Publication ,  Journal Article
Kaur, M; Blair, J; Devkota, B; Fortunato, S; Clark, D; Lawrence, A; Kim, J; Do, W; Semeo, B; Katz, O; Mehta, D; Yamamoto, N; Schindler, E ...
Published in: Am J Med Genet A
August 2023

Cornelia de Lange Syndrome (CdLS) is a rare, dominantly inherited multisystem developmental disorder characterized by highly variable manifestations of growth and developmental delays, upper limb involvement, hypertrichosis, cardiac, gastrointestinal, craniofacial, and other systemic features. Pathogenic variants in genes encoding cohesin complex structural subunits and regulatory proteins (NIPBL, SMC1A, SMC3, HDAC8, and RAD21) are the major pathogenic contributors to CdLS. Heterozygous or hemizygous variants in the genes encoding these five proteins have been found to be contributory to CdLS, with variants in NIPBL accounting for the majority (>60%) of cases, and the only gene identified to date that results in the severe or classic form of CdLS when mutated. Pathogenic variants in cohesin genes other than NIPBL tend to result in a less severe phenotype. Causative variants in additional genes, such as ANKRD11, EP300, AFF4, TAF1, and BRD4, can cause a CdLS-like phenotype. The common role that these genes, and others, play as critical regulators of developmental transcriptional control has led to the conditions they cause being referred to as disorders of transcriptional regulation (or "DTRs").
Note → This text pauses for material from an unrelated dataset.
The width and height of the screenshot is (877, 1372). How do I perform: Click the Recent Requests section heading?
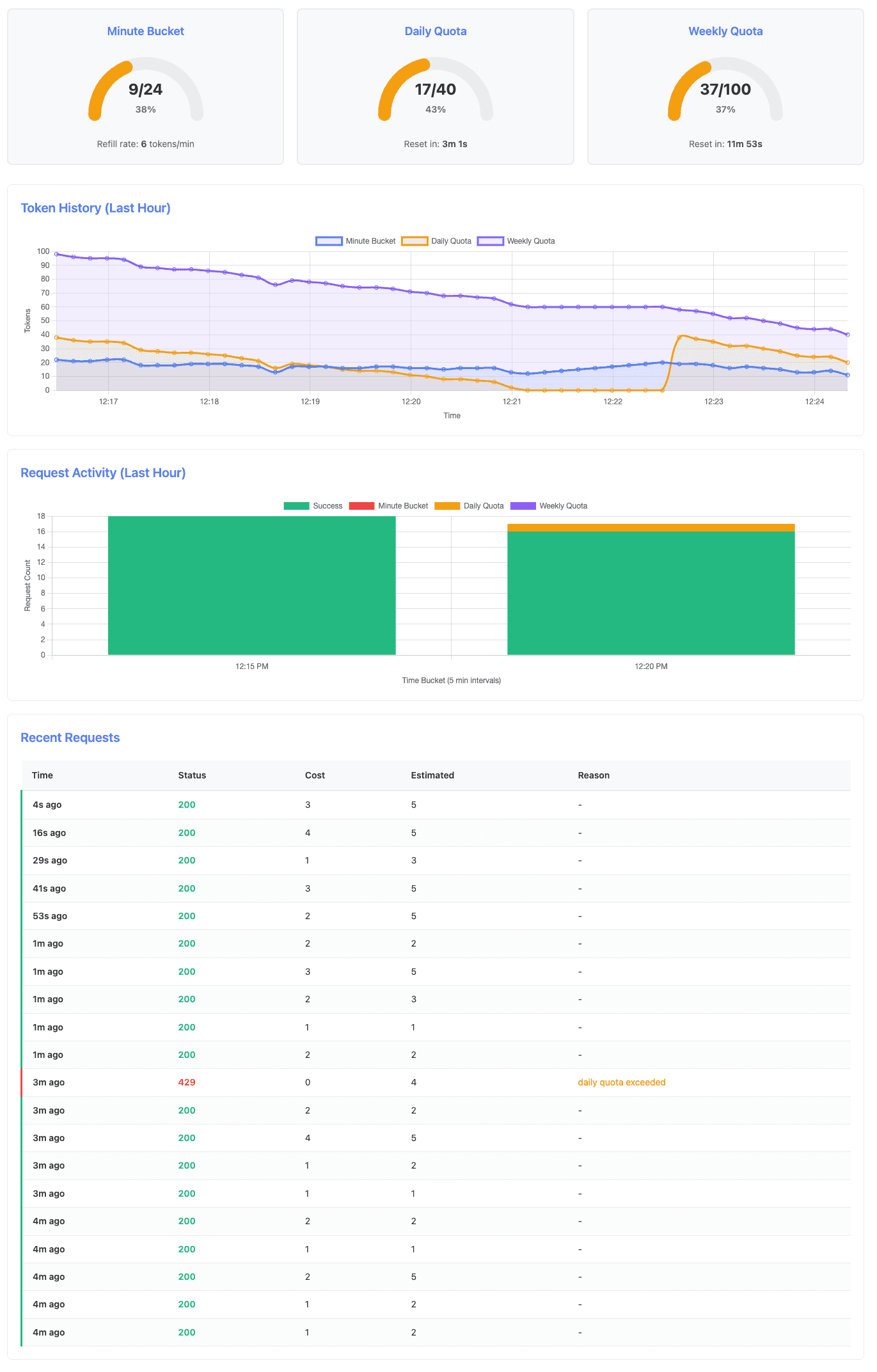coord(70,737)
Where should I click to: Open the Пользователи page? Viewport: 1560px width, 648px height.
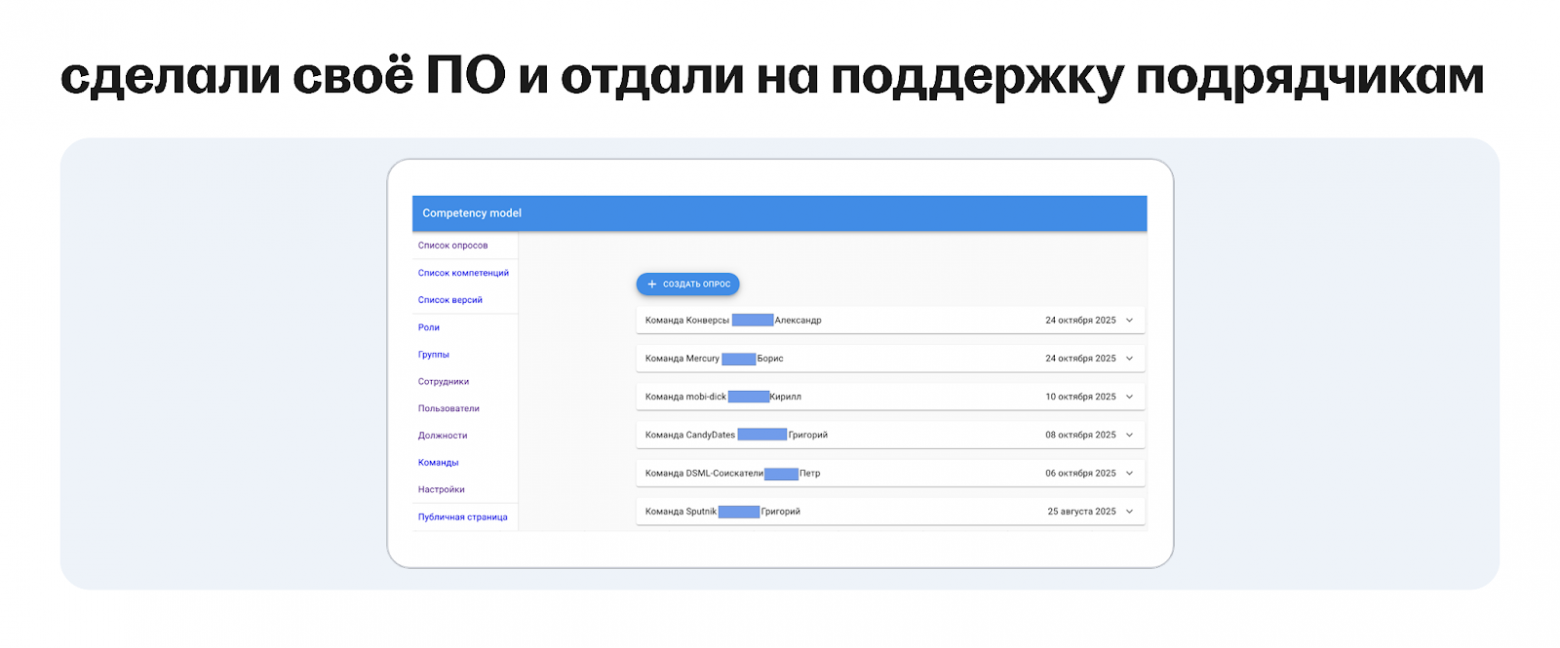[449, 408]
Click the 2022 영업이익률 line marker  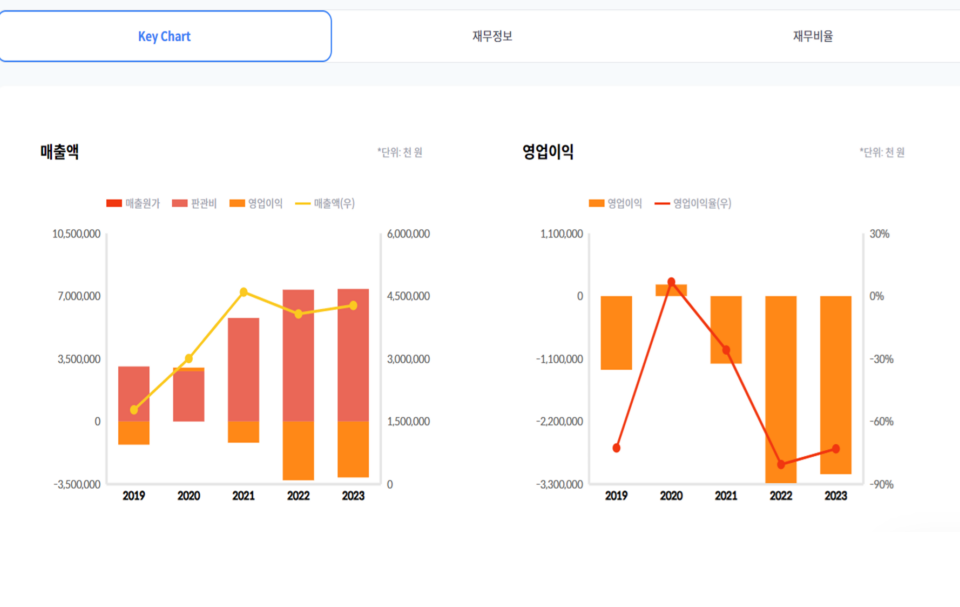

Here, we report the results of a comprehensive molecular analysis in a cohort of 716 probands with typical and atypical CdLS in order to delineate the genetic contribution of causative variants in cohesin complex genes as well as novel candidate genes, genotype-phenotype correlations, and the utility of genome sequencing in understanding the mutational landscape in this population.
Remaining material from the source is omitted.